A proposal to provide up to $15 million to support a Cass County research and technology park prompted questions about structure, oversight and fiscal risk when it came before the House Government and Veterans Affairs committee Wednesday.
Representative TJ Brown, who has been working with the park, described a potential compromise: a $7.5 million direct grant and a $7.5 million line of credit overseen by the state’s industry commission, with the industry commission evaluating performance milestones over two years before the second $7.5 million would be released or converted.
Brenda Weiland, CEO of the NDSU Research and Technology Park, described multiple revenue streams the park expects to develop: royalties from intellectual property, engineering contracts with global corporations and defense contractors, ground leases from tenants and incubator lease income. “There’s 4 listed revenue streams,” she told the committee, listing royalties, contracts, ground leases and lease income as business lines that would support the park.
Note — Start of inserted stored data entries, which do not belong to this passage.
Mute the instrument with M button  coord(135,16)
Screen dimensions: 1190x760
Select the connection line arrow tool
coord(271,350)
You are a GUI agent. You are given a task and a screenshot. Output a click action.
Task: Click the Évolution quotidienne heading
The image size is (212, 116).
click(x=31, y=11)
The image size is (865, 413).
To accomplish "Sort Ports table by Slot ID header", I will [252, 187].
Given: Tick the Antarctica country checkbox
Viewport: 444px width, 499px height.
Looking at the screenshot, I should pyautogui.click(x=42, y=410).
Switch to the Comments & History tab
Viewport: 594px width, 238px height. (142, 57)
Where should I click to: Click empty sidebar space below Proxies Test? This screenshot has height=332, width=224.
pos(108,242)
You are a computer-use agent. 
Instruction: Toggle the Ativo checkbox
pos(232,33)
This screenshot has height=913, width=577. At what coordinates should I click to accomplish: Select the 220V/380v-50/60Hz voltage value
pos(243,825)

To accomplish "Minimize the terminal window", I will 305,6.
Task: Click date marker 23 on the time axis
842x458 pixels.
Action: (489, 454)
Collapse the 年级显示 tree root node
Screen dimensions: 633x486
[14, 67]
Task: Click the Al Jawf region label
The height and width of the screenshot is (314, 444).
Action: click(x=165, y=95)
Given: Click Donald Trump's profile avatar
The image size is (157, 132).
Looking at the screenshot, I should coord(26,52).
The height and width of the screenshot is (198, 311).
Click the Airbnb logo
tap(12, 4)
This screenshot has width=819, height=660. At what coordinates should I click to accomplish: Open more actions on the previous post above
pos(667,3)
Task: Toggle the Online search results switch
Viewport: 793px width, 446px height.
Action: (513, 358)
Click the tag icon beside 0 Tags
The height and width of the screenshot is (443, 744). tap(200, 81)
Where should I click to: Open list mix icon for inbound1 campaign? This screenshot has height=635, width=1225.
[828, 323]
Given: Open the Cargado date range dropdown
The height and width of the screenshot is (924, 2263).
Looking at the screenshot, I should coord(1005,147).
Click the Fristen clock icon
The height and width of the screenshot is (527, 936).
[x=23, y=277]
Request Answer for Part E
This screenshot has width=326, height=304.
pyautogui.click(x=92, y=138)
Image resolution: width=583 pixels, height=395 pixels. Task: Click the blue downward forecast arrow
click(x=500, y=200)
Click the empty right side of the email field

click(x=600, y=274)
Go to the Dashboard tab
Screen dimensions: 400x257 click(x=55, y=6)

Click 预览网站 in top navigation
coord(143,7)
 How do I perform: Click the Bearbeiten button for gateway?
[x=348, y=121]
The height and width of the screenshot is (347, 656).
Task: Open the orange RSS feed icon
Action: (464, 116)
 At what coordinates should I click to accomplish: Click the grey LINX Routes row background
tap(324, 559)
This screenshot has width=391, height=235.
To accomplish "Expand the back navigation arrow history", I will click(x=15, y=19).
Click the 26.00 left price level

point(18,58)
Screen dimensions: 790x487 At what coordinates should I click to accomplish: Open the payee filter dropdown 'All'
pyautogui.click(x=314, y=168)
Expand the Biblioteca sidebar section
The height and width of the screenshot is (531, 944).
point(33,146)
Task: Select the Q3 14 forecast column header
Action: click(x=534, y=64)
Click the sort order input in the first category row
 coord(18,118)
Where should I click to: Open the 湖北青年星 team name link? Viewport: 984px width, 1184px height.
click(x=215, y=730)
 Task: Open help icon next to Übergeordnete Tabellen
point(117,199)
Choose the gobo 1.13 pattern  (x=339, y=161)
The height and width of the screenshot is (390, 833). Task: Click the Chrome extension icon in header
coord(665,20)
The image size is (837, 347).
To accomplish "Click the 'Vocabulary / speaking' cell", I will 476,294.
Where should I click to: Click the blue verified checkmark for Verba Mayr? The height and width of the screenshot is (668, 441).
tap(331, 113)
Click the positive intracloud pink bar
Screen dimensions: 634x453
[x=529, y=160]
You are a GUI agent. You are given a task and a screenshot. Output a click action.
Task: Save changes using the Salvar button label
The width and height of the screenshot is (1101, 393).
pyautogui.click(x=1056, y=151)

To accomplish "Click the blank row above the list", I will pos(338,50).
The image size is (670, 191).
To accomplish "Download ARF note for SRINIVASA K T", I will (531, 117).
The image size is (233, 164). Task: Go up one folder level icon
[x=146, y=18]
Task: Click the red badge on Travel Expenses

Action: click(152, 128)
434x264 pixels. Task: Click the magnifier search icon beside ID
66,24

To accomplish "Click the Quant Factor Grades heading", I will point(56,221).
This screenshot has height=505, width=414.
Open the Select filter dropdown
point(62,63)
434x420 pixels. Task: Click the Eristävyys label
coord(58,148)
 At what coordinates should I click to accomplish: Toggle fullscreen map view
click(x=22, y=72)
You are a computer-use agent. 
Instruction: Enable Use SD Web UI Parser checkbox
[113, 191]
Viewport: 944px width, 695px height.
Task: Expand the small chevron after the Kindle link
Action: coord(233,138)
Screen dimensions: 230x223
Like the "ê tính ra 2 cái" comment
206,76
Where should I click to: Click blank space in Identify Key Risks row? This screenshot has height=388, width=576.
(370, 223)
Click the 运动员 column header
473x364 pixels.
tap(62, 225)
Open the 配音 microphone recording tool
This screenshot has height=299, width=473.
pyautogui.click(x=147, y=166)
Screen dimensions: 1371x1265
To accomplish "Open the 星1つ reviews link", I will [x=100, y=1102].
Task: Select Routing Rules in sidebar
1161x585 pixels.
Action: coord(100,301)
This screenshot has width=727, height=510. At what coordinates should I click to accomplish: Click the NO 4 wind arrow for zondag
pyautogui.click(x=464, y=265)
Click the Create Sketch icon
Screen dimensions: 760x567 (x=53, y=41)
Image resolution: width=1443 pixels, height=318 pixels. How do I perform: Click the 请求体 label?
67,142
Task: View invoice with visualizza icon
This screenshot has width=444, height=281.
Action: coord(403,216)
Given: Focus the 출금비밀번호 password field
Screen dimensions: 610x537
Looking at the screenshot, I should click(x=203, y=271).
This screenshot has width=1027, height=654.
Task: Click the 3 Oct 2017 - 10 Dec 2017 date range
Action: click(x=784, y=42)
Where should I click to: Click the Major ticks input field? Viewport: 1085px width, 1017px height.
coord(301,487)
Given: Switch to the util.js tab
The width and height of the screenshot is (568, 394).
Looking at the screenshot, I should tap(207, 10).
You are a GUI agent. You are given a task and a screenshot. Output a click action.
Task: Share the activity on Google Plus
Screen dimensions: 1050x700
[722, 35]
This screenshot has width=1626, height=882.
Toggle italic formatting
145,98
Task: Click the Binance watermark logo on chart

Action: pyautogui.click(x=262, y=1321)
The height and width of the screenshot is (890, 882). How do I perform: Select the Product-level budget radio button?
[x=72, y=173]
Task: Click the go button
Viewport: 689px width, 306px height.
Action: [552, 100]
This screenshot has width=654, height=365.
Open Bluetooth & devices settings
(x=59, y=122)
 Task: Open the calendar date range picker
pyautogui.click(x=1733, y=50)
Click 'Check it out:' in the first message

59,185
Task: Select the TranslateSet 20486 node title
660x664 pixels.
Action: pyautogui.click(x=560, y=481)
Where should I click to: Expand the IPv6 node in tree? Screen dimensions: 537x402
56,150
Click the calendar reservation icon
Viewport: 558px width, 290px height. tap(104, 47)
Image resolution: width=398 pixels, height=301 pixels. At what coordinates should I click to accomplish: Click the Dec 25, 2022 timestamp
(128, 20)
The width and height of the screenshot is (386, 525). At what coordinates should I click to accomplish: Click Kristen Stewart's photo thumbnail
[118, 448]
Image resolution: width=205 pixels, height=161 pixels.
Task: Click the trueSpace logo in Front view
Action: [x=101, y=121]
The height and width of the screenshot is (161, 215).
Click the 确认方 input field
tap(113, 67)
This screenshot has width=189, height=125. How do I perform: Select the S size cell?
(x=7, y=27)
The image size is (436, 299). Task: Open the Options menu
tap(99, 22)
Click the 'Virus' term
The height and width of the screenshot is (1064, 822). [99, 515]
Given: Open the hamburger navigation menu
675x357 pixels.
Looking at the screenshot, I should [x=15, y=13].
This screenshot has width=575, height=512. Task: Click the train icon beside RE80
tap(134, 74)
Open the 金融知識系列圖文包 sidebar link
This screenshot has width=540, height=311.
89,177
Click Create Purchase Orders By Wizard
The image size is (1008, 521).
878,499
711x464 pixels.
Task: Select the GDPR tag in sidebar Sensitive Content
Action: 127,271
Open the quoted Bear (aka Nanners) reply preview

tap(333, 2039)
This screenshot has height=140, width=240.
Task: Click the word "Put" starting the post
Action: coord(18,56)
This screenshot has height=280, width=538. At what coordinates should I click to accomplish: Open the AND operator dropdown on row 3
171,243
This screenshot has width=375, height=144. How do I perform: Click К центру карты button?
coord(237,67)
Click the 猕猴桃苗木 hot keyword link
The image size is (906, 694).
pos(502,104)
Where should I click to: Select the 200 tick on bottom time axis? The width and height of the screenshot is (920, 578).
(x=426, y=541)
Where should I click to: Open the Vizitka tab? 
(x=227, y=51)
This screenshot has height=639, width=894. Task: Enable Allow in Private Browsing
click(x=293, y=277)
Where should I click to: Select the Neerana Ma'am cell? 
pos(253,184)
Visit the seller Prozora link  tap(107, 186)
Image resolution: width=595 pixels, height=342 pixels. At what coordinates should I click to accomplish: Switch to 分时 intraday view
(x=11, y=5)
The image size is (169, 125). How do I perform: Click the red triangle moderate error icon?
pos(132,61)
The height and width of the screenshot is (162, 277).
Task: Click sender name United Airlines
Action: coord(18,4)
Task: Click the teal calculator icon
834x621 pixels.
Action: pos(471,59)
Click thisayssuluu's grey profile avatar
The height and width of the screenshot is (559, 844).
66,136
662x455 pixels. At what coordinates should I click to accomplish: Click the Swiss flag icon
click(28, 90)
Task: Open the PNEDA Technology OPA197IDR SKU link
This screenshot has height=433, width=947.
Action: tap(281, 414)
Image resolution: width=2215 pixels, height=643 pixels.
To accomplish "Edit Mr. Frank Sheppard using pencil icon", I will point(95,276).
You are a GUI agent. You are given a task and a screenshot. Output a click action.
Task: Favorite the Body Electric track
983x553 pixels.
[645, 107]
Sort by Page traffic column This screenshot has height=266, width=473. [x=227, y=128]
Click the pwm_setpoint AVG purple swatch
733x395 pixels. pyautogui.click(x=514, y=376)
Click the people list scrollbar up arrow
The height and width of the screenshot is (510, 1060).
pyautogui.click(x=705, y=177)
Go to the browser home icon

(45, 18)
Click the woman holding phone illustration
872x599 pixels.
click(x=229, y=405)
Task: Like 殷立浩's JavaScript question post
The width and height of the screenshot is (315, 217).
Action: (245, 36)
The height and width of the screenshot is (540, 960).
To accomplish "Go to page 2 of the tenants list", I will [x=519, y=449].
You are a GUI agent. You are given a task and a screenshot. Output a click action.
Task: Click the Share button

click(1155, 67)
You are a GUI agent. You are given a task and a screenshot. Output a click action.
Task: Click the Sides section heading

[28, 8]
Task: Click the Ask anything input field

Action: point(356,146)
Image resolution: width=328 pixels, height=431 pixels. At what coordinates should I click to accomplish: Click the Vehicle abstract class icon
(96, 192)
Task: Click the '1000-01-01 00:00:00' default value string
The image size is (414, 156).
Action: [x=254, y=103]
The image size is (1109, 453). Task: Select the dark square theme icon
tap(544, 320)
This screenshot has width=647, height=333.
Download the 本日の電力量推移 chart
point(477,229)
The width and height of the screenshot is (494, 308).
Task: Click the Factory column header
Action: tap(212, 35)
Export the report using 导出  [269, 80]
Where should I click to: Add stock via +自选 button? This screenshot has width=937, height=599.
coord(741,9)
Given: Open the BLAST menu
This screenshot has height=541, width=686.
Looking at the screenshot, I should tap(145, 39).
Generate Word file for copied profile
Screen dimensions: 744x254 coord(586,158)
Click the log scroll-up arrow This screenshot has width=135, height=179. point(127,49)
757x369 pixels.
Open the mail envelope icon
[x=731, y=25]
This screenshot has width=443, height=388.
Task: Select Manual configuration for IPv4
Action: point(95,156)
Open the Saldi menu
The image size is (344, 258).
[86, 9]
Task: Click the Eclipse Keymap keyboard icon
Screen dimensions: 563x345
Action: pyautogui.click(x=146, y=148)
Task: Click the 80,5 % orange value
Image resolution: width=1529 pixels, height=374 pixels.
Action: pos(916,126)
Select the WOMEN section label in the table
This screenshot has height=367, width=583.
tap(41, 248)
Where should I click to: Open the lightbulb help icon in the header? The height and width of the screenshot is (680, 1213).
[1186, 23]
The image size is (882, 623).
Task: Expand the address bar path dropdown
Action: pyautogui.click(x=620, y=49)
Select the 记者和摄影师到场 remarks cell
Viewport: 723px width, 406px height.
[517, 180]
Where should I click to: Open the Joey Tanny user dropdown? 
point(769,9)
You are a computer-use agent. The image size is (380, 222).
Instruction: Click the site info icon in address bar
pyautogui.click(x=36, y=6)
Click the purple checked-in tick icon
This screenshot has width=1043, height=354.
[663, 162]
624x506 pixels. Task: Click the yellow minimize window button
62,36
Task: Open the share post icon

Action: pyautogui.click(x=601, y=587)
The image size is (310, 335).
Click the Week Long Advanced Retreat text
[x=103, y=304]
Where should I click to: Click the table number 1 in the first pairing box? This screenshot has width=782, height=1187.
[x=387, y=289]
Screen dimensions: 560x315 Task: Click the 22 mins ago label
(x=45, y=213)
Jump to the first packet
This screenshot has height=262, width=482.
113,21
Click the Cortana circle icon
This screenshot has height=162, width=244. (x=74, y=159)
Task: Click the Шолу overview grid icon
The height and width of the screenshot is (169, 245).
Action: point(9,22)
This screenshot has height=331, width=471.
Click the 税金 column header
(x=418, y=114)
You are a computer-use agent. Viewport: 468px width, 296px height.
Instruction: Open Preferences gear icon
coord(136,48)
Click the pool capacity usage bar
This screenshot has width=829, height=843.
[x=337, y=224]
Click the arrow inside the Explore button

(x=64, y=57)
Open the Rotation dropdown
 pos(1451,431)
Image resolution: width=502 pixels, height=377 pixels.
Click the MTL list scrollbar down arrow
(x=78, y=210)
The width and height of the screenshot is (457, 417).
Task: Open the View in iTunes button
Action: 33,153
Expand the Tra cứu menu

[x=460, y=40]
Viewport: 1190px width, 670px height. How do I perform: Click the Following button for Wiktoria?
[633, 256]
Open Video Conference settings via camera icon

Why it matters: Supporters said the park could create jobs and expand the state’s technology capacity; skeptics warned about committing large state dollars and asked for clarity on whether a line of credit would equate to an immediate appropriation or a later deficiency payment the state would guarantee.
Outstanding finance questions
- Several members asked legislative counsel and finance staff to clarify how a line-of-credit mechanism would be treated under state budgeting rules — whether the state would be on the hook immediately for the full $15 million or whether the line would be contingent and contingent upon later appropriations or milestone certification.
- Representative Veil and others asked whether a line of credit would effectively obligate the state for the full amount in future sessions via deficiency payments.
Committee directions: The committee held the item for additional legal and finance clarification and asked staff to bring a finance official to a later meeting to explain how a line of credit would operate in state budget practice. Several members supported the project’s potential economic impact but asked for protections for taxpayers if private fundraising did not match expectations.
Next steps: Sponsors said they and legislative counsel are preparing an amendment to reflect the grant/line-of-credit approach and would return once LC and finance staff have clarified the mechanics.